The experiences of individuals and how they are influenced by interactions with social groups and society at large are of interest to all sociologists. A sociologist believes that no one's personal choices are made in a vacuum. People are influenced by social norms and cultural traditions to make certain decisions over others. By analyzing the behavior of sizable populations of individuals who share the same society and are subject to the same social influences, sociologists attempt to identify these broad patterns.
One of the most challenging sociological issues, though, is figuring out how people fit within society. This is partially due to the reified usage of these two names in common speech. Reification describes the process through which ambiguous social ties, intricate processes, or abstract notions come to be perceived as "things." One of the best instances of this is when someone claims that "society" caused them to do something or develop in a certain way. First-year sociology students occasionally use the word "society" in their writings to describe an entity with independent agency or as a cause of social conduct.

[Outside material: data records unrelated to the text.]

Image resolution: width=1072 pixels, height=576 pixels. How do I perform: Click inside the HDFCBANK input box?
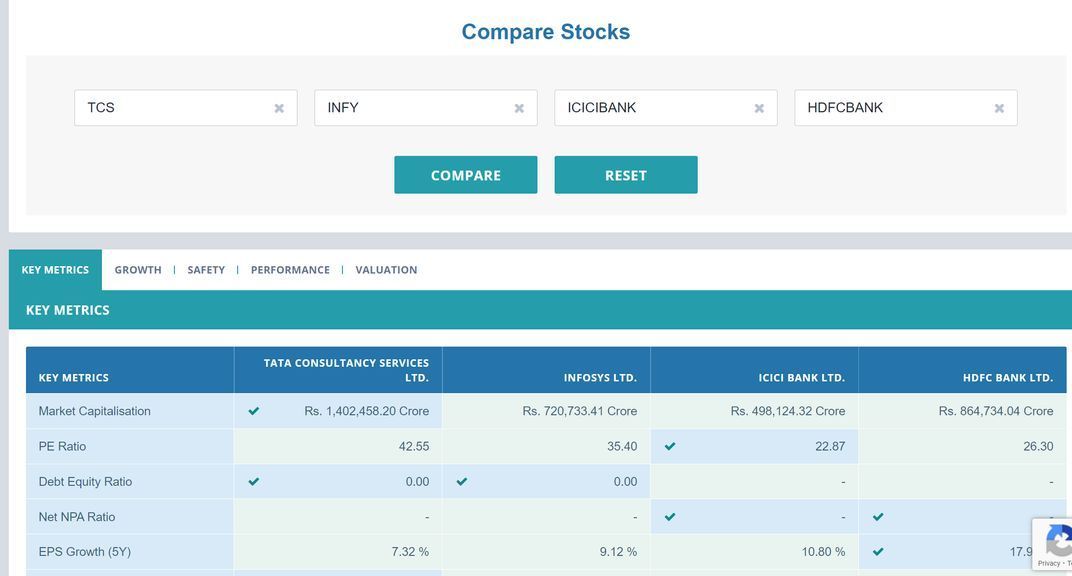click(x=890, y=108)
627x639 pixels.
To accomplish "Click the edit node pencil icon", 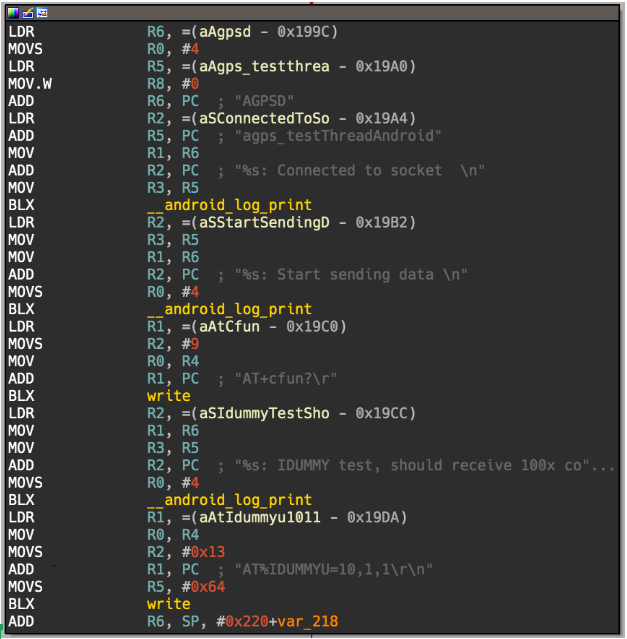I will [x=27, y=13].
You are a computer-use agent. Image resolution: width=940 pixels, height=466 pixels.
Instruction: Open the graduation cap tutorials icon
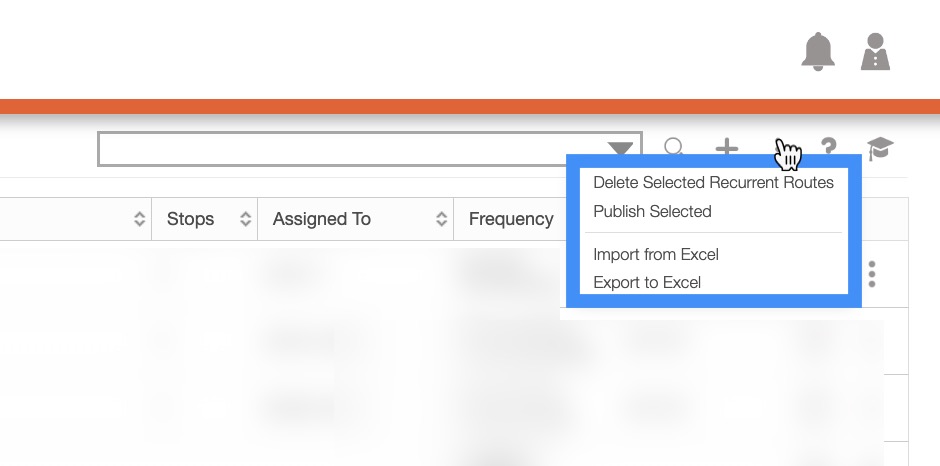[x=880, y=149]
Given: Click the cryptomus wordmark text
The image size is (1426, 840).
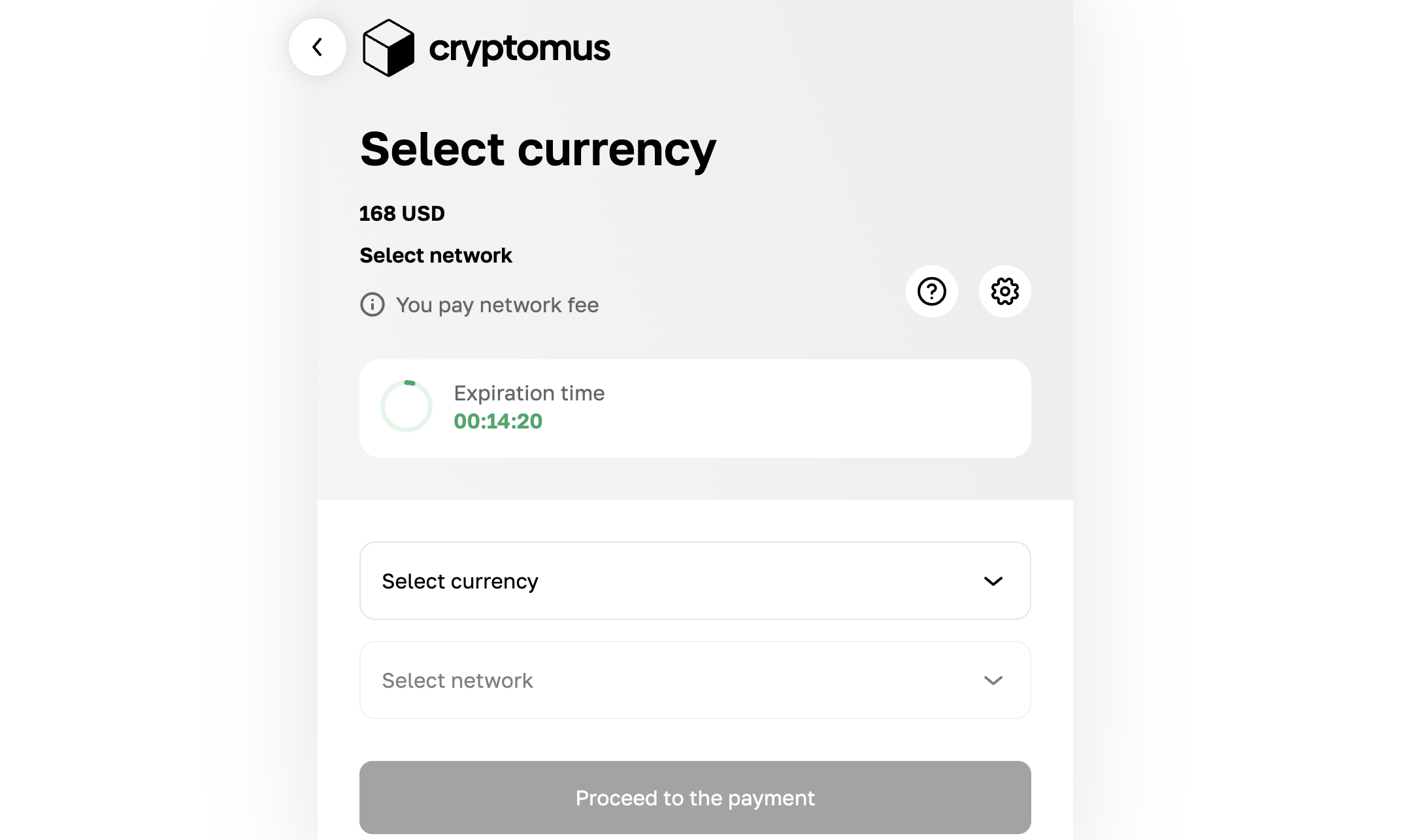Looking at the screenshot, I should [x=520, y=48].
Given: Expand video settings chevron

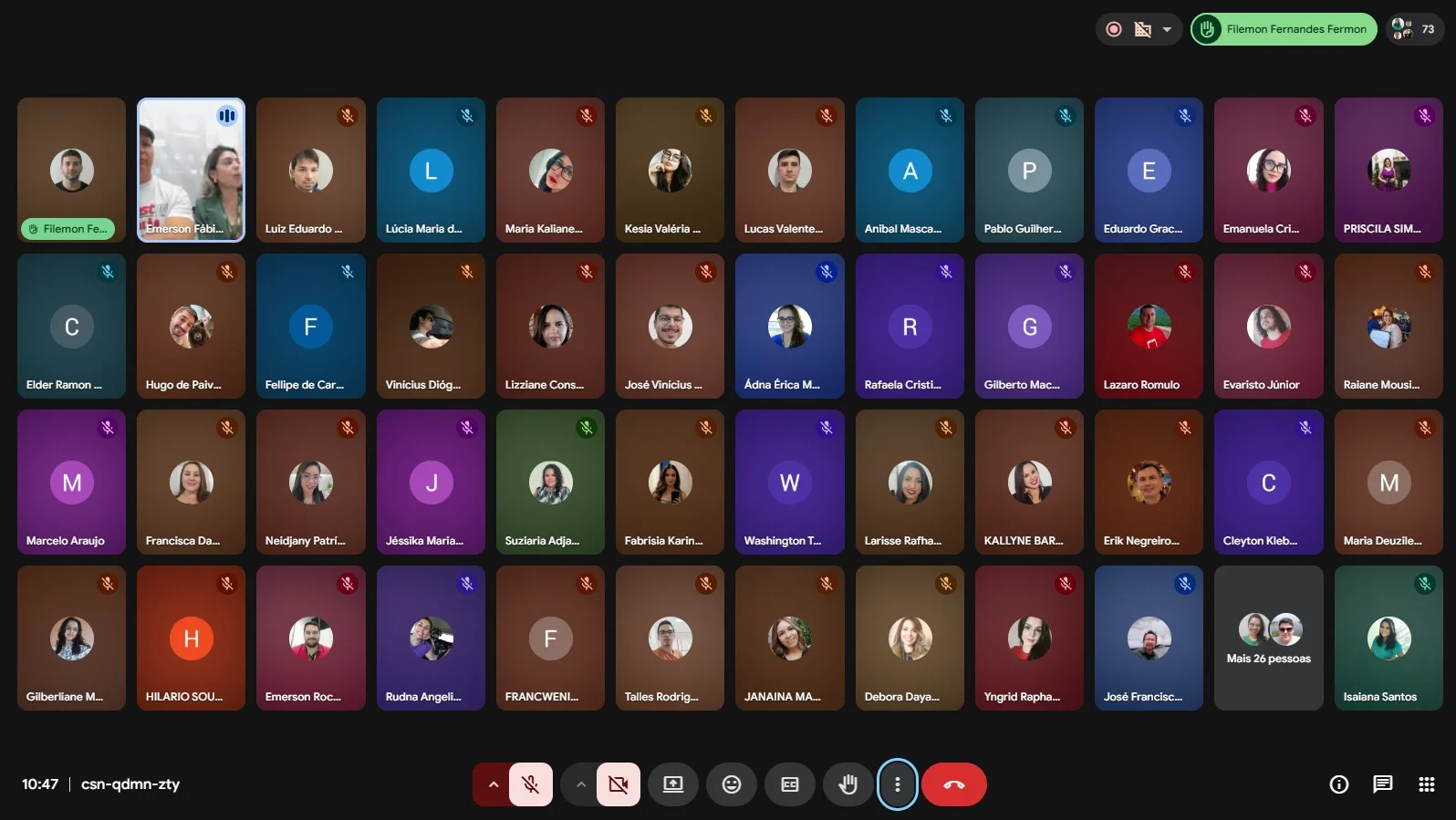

The "individual," on the other hand, is a being that appears to be substantial, palpable, and unaffected by anything occurring outside of the skin sack that houses its essence. Insofar as a society and the person appear to be separate objects, the traditional separation between the two is a reified creation. It has been decided that concepts of "the individual" and "society" are actual, solid, and autonomous objects. Society and the person are not objects nor are they independent of one another, as we will learn in the next chapters. Without the relationships to others that determine his or her interior subjective life and their external socially defined roles, an "individual" is impossible.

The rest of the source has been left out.